The PDCA cycle is a four-step, iterative method (Plan-Do-Check-Act) used to structure continuous improvement in processes and systems.

The PDCA cycle is a four-step, iterative method used to structure and manage continuous improvement activities in processes, products, and management systems. PDCA stands for Plan, Do, Check, Act and is commonly applied in industrial operations, quality management, and regulated manufacturing environments.

Core steps of the PDCA cycle

The PDCA cycle typically includes the following steps:

  • Plan: Define the problem or opportunity, set objectives, analyze root causes, and design a change or experiment. In manufacturing this may include defining target metrics (such as scrap, yield, cycle time), planning data collection, and specifying process changes or controls.
  • Do: Implement the planned change on a limited scale or pilot basis. On the shop floor this could mean updating a work instruction, changing a test sequence, or adjusting a parameter in an MES or process cell, while tracking any required approvals.
  • Check: Measure and evaluate the results of the change against the planned objectives. This typically uses production data, quality results, and operator feedback to determine whether the change improved stability, capability, or compliance.
  • Act: Decide how to standardize, scale, or adjust based on what was learned. Effective PDCA cycles update standard work, digital work instructions, control plans, and relevant master data so that improvements become part of the normal process. If objectives were not met, a new PDCA cycle is initiated with refined plans.
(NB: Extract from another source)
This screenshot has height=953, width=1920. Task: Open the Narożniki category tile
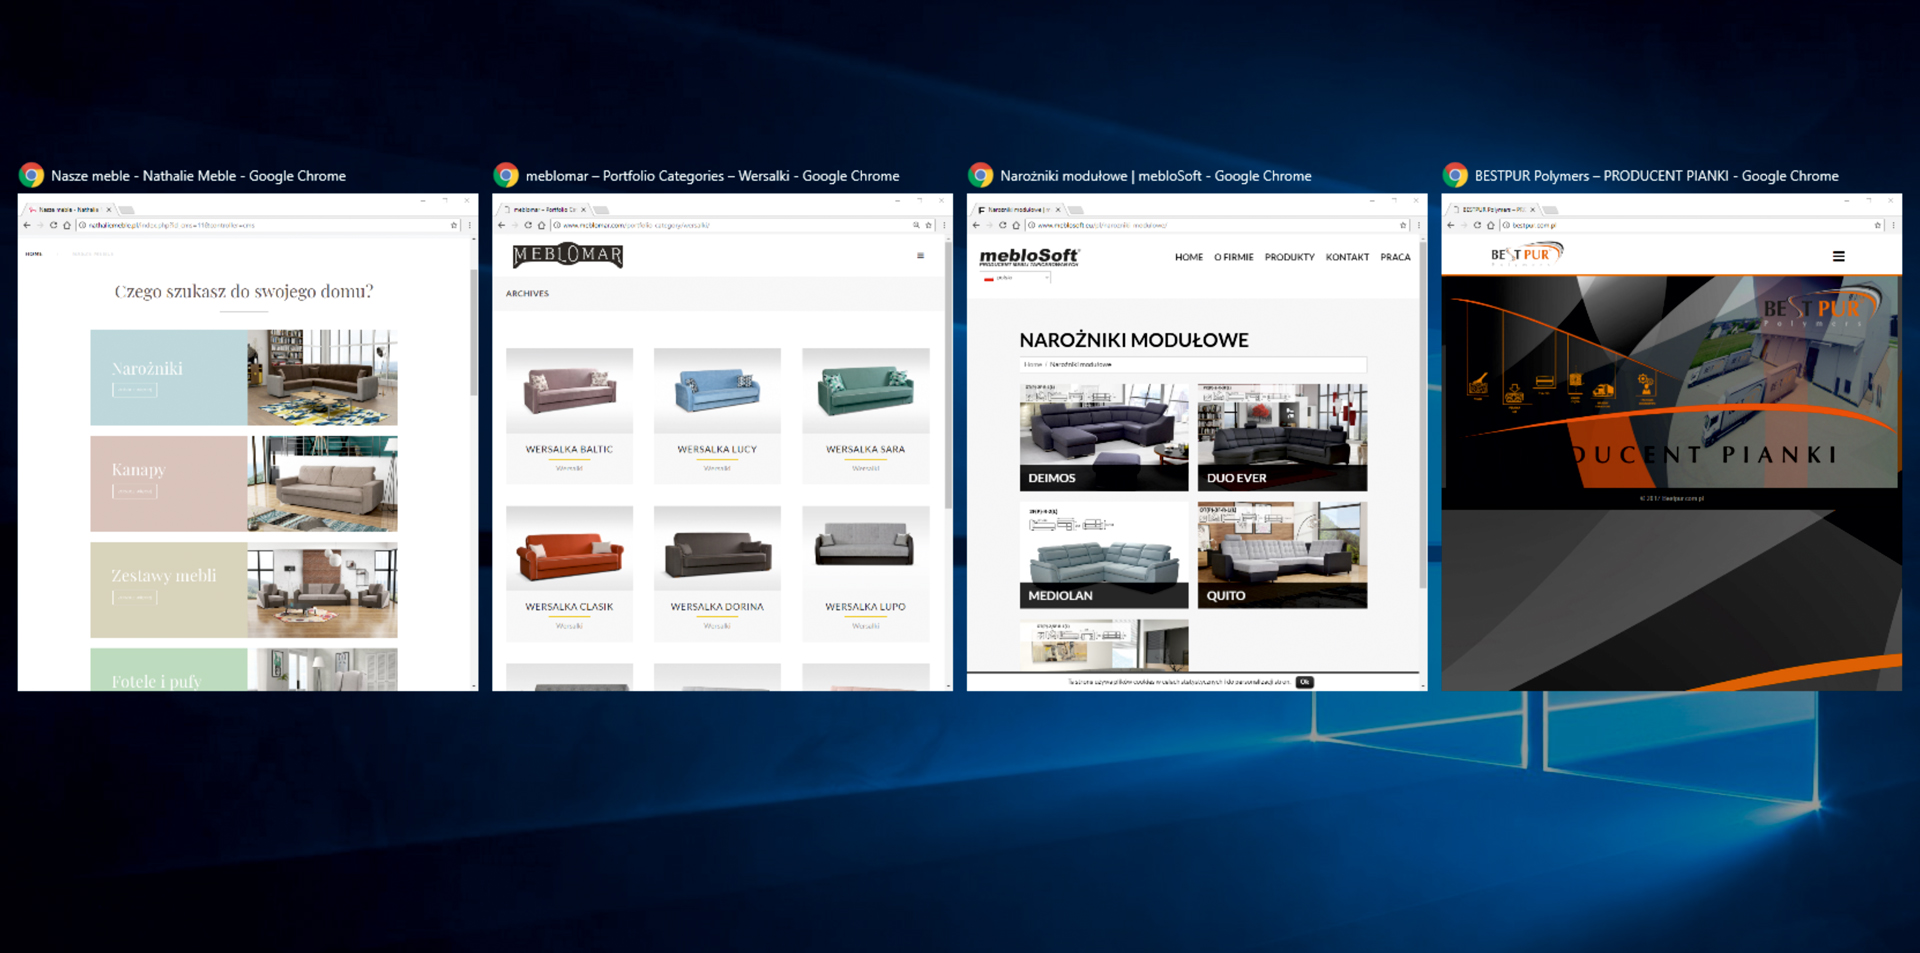click(x=243, y=378)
Use in industrial and regulated environments

In industrial operations, the PDCA cycle commonly refers to a structured approach to continuous improvement that can be applied at many levels:

  • Improving a single workstation or routing step, such as reducing changeover time or setup errors.
  • Refining quality controls, sampling strategies, or inspection workflows managed through a QMS or MES.
  • Driving corrective and preventive actions (CAPA) arising from nonconformances, audits, customer complaints, or MRB decisions.
  • Iterating on process documentation, including digital work instructions, forms, and checklists, based on real production feedback.
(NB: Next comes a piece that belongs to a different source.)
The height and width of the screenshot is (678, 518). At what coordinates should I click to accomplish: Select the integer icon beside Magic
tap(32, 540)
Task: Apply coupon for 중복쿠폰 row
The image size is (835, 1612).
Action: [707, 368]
In regulated sectors, PDCA concepts are often embedded in quality management system requirements, internal audit programs, and management review processes, without always using the name explicitly.
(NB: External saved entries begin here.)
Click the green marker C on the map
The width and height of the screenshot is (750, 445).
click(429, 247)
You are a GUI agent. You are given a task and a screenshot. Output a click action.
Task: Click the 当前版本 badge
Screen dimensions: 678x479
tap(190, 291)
Operational characteristics

When applied to manufacturing systems and operations technology, the PDCA cycle usually includes:

  • Clear definition of the problem, scope, and success criteria before changing the process.
  • Use of production and quality data from systems such as MES, ERP, SPC tools, or LPA records during the Check step.
  • Controlled updates to documented procedures, routings, and work instructions as part of the Act step, following defined approval workflows.
  • Iteration, where each completed cycle informs the next, supporting long term process capability and stability.

Common confusion

  • PDCA vs. DMAIC: PDCA is a general continuous improvement cycle that can be used for small or large changes. DMAIC (Define, Measure, Analyze, Improve, Control) is a more formal Six Sigma problem-solving framework. DMAIC projects may still incorporate PDCA thinking, especially for ongoing control and refinement.
  • PDCA vs. one-time projects: PDCA describes an ongoing loop, not a single project phase. In manufacturing, a project that updates a process once but does not “Check” results and “Act” on findings is not a full PDCA cycle.

Relation to continuous improvement and CAPA

The PDCA cycle is often used as an underlying structure for:

  • Continuous improvement programs and lean initiatives on the shop floor.
  • Corrective and preventive action workflows, where Plan and Do correspond to defining and implementing actions, and Check and Act correspond to verifying effectiveness and standardizing changes.
  • Layered process audits and internal process audits, where findings trigger new PDCA cycles to address systemic issues.

In many plants, PDCA is reflected in daily management routines, A3 reports, or problem-solving templates, even if not explicitly labeled as PDCA.